*Exercise material*.

"""

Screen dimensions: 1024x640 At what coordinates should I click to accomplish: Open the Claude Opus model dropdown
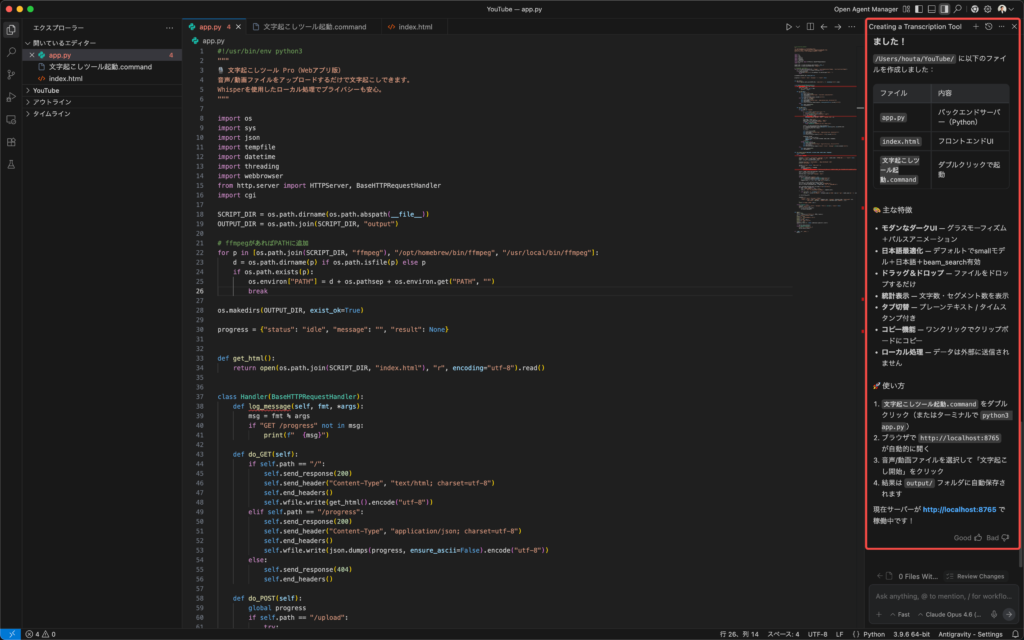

"""
"""

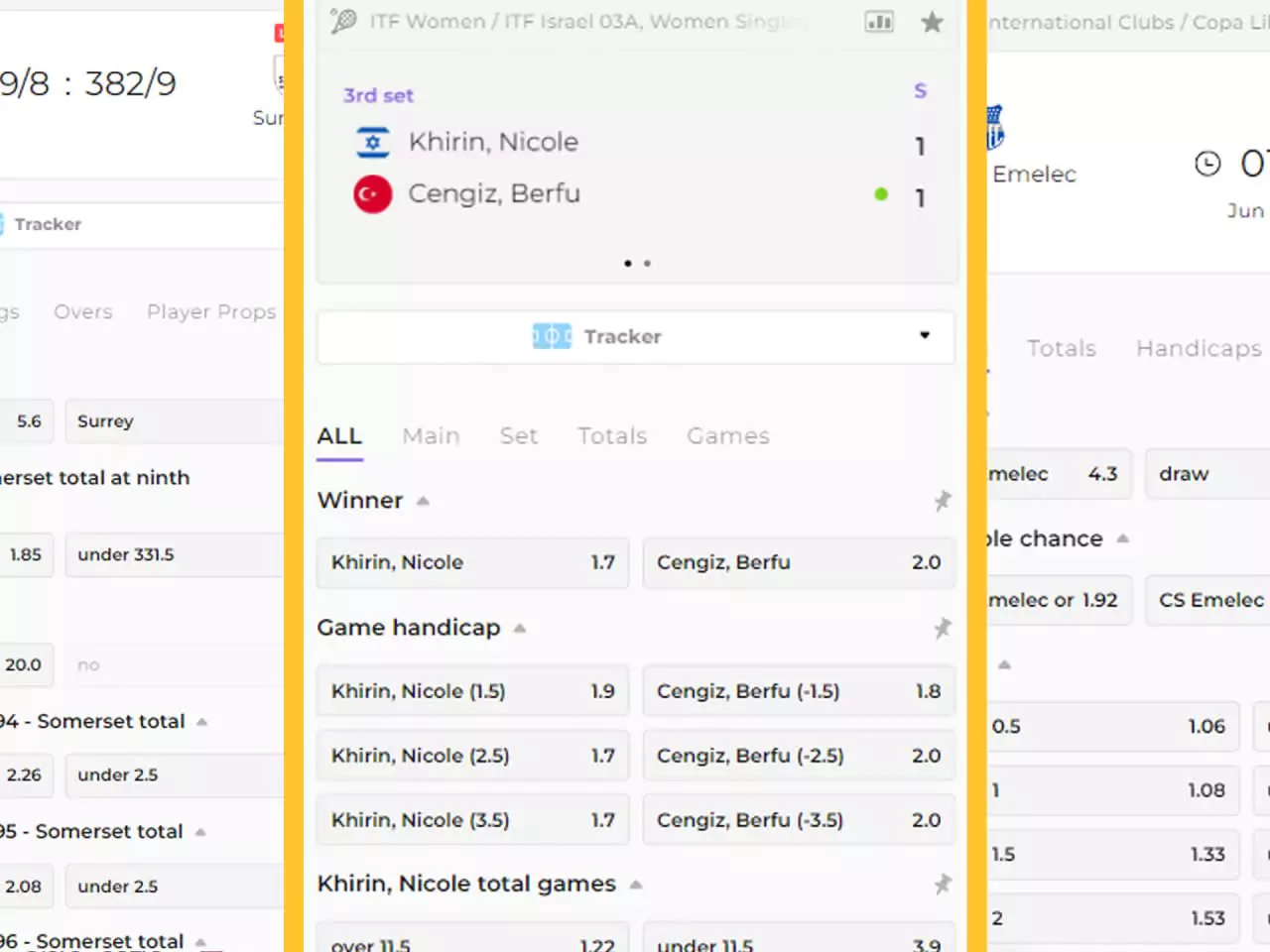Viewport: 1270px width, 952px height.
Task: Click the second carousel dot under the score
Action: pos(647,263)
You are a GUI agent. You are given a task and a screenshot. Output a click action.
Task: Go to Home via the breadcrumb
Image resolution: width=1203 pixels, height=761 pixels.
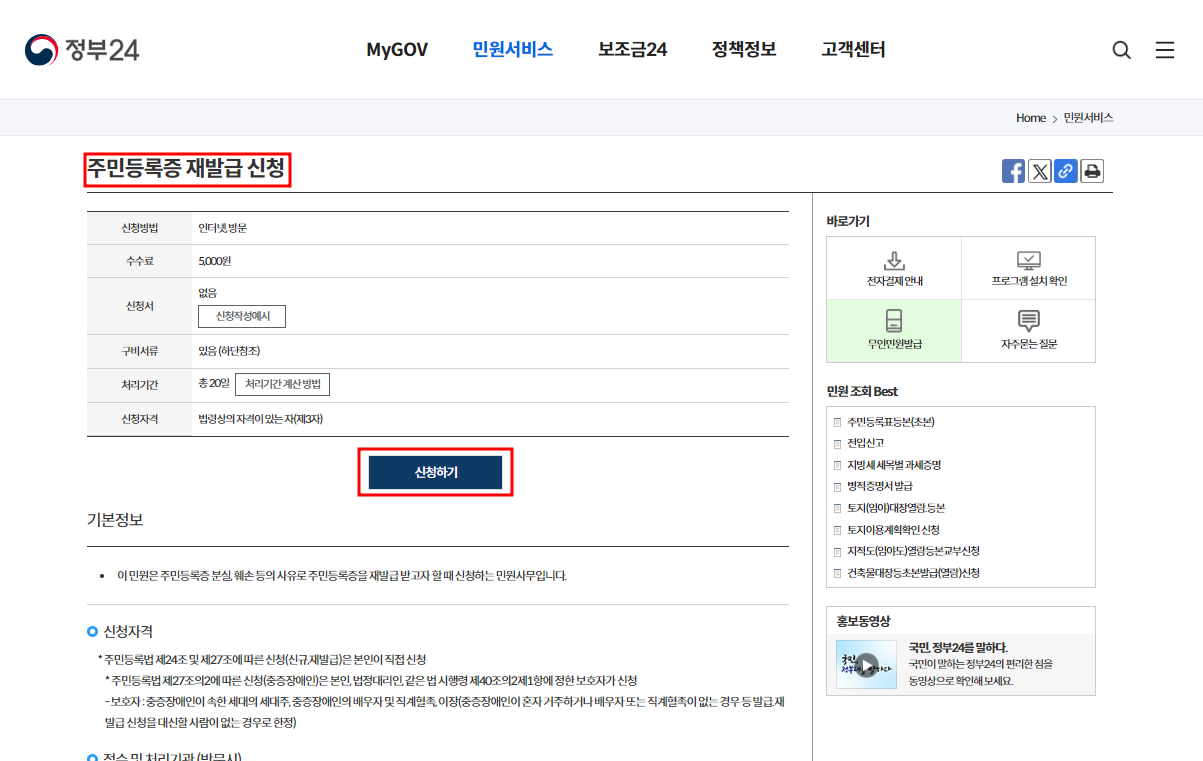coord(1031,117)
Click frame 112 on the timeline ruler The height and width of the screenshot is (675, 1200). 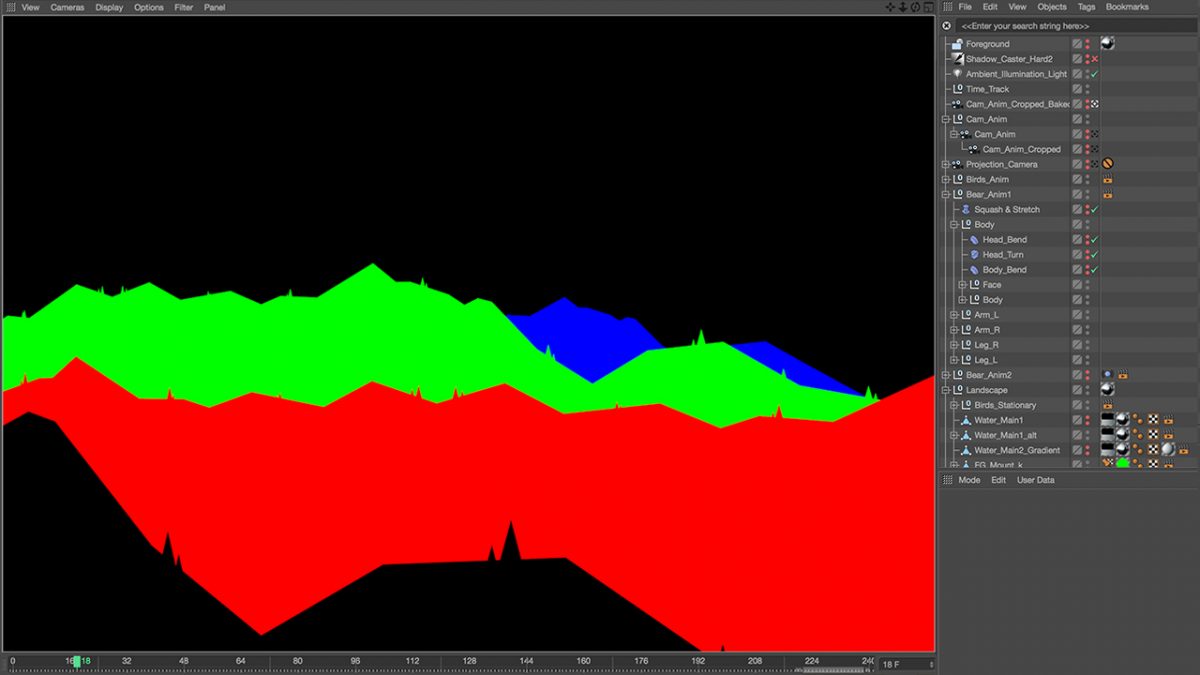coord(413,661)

"""

*Given exercise*. Output the lines of the listing as a numbered list, starting with the line that contains "You are a GUI" and going on through the line that contains "coord(1031,117)", with blank lines left out and the pictures omitted.

*Full response*.
1. You are a GUI agent. You are given a task and a screenshot. Output a click action.
2. Task: Go to Home via the breadcrumb
3. Image resolution: width=1203 pixels, height=761 pixels.
4. coord(1031,117)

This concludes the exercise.